_What to work on_:
Rewrite everything from the line containing "You are a GUI" down to the end of the listing, switching "screenshot" to "screen capture" and changing nothing else. Leave the pictures out of your output.

_Items listed in a dataset_:
========================================

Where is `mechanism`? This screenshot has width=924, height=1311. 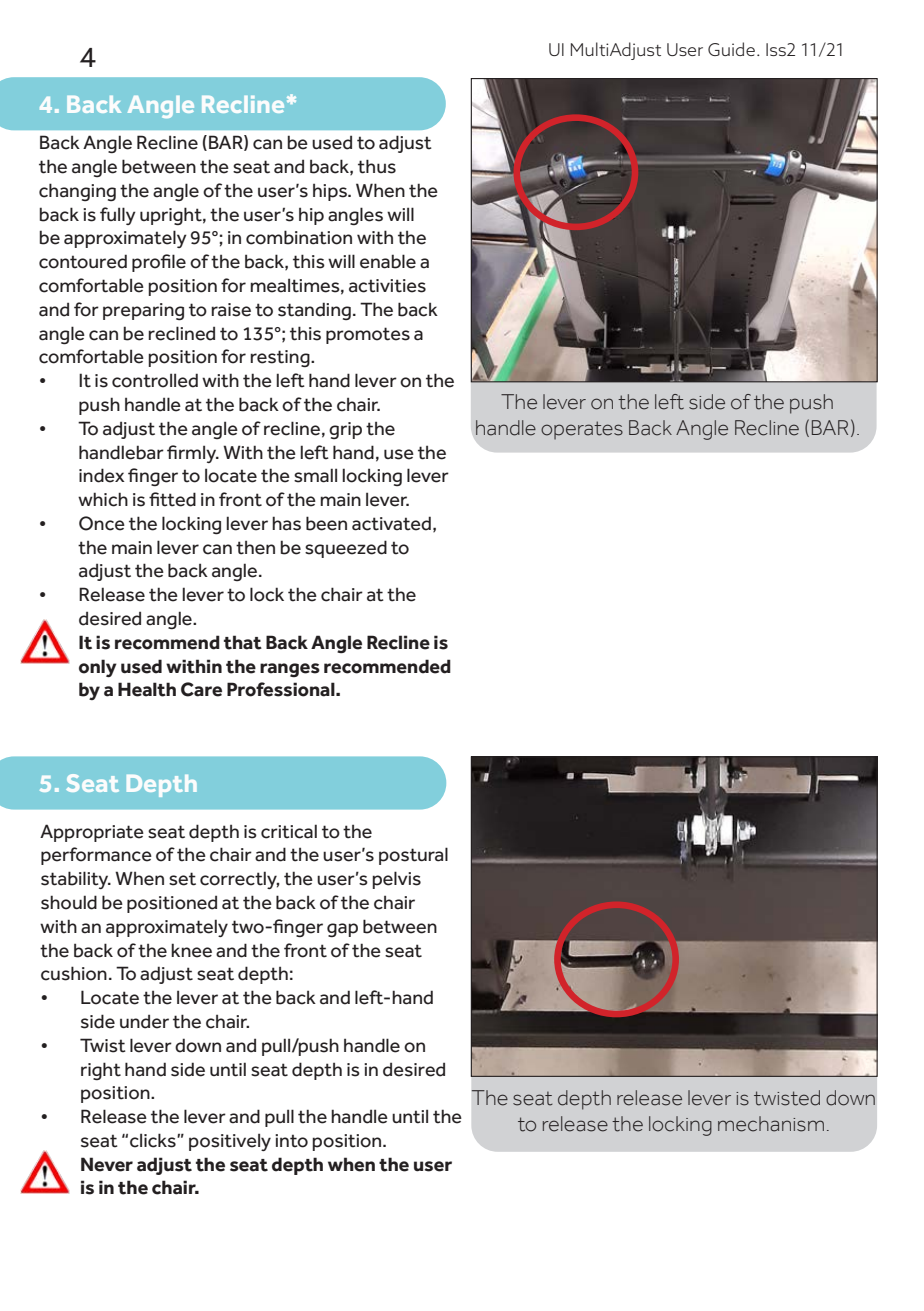
mechanism is located at coordinates (771, 1124).
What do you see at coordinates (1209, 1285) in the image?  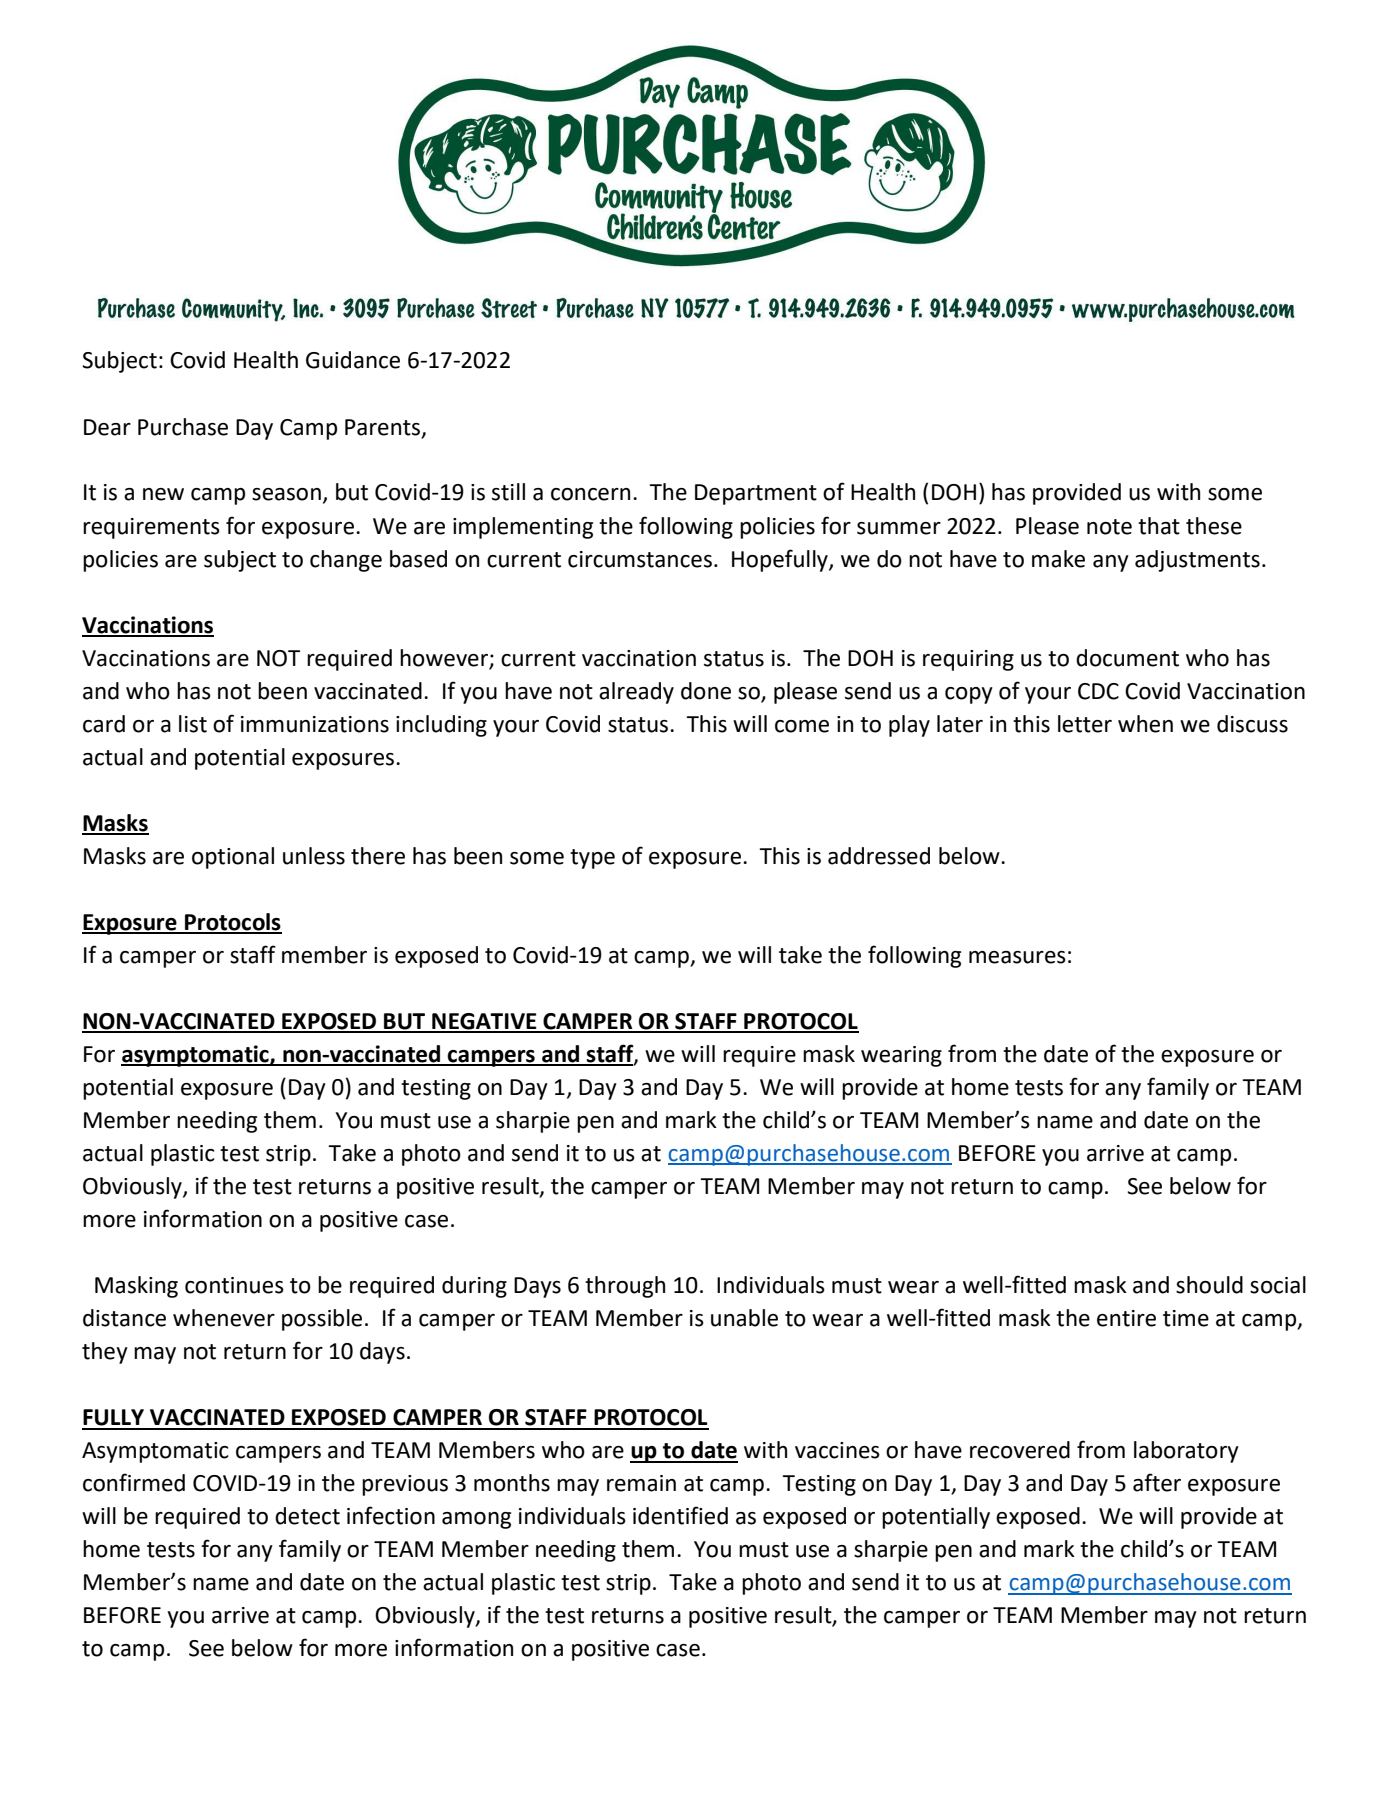 I see `should` at bounding box center [1209, 1285].
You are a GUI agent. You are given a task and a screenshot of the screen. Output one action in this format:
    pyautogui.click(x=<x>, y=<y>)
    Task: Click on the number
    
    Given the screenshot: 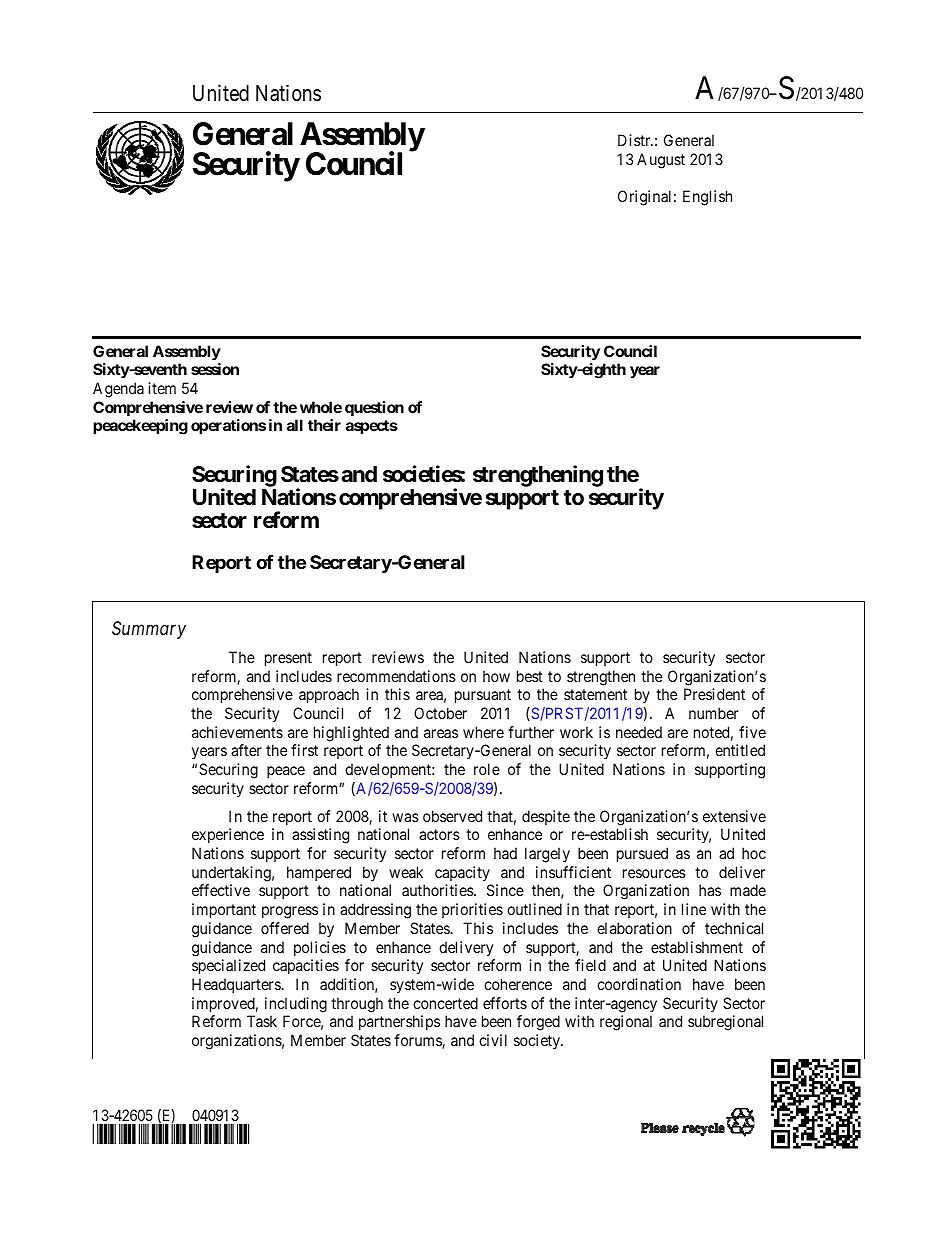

========================================

_Complete response_:
You are a GUI agent. You are given a task and a screen capture of the screen. Output one action in this format:
    pyautogui.click(x=<x>, y=<y>)
    Task: Click on the number
    
    Given the screen capture: 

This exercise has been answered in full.